▸ Supplied data
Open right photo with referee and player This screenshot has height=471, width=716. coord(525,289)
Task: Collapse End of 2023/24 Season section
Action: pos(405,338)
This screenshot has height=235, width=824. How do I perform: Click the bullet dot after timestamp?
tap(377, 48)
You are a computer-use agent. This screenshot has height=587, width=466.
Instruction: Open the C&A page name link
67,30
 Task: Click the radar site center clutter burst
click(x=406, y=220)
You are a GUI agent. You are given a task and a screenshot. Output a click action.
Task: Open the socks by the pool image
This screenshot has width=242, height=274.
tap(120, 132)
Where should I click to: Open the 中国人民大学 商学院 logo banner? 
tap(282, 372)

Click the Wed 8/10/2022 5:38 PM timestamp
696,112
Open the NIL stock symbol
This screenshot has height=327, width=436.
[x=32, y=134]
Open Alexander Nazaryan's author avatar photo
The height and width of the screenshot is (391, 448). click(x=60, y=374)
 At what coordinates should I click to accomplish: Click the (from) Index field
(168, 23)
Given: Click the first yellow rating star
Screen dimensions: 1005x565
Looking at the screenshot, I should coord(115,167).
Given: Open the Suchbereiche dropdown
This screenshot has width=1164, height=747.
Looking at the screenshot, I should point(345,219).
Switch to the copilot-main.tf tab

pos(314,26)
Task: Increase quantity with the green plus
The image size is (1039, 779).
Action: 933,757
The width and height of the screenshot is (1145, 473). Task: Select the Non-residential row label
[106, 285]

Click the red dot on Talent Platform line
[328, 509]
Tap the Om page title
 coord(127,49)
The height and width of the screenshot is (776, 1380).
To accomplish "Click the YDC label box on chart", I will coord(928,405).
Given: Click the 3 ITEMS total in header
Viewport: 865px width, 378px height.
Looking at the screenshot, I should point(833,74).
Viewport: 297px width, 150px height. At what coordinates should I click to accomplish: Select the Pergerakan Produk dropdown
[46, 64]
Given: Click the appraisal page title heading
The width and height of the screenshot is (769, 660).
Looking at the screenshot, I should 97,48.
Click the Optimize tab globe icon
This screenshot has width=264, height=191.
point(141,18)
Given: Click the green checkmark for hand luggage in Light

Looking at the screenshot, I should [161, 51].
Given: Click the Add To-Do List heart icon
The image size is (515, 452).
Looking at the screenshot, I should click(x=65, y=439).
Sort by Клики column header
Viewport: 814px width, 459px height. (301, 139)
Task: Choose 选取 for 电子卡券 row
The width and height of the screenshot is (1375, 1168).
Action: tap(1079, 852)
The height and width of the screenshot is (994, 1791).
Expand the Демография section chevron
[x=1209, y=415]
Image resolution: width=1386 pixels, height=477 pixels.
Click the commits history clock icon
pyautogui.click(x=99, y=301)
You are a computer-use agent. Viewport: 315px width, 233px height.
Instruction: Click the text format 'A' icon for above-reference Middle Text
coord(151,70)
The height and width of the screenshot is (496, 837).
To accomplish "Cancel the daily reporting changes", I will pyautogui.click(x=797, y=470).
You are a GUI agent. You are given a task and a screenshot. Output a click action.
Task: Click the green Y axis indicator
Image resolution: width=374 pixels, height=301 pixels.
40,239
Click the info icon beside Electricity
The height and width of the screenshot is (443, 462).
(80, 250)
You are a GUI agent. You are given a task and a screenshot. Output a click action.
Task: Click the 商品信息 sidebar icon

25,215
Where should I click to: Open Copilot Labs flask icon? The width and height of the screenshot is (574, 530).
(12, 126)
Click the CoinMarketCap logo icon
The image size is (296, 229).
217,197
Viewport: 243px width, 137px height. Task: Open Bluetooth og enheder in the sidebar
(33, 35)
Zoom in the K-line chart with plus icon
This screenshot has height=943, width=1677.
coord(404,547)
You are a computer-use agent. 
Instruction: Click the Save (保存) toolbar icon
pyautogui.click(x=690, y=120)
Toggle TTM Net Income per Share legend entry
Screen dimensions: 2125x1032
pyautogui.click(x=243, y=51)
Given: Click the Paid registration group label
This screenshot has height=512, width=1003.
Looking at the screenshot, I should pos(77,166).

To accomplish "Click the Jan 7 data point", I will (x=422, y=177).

▸ Brief
Copy out every line from the records above that contains the string "dimensions". The match must be case-sensitive.

▸ Result of this task
Screen dimensions: 1005x565
Screen dimensions: 2125x1032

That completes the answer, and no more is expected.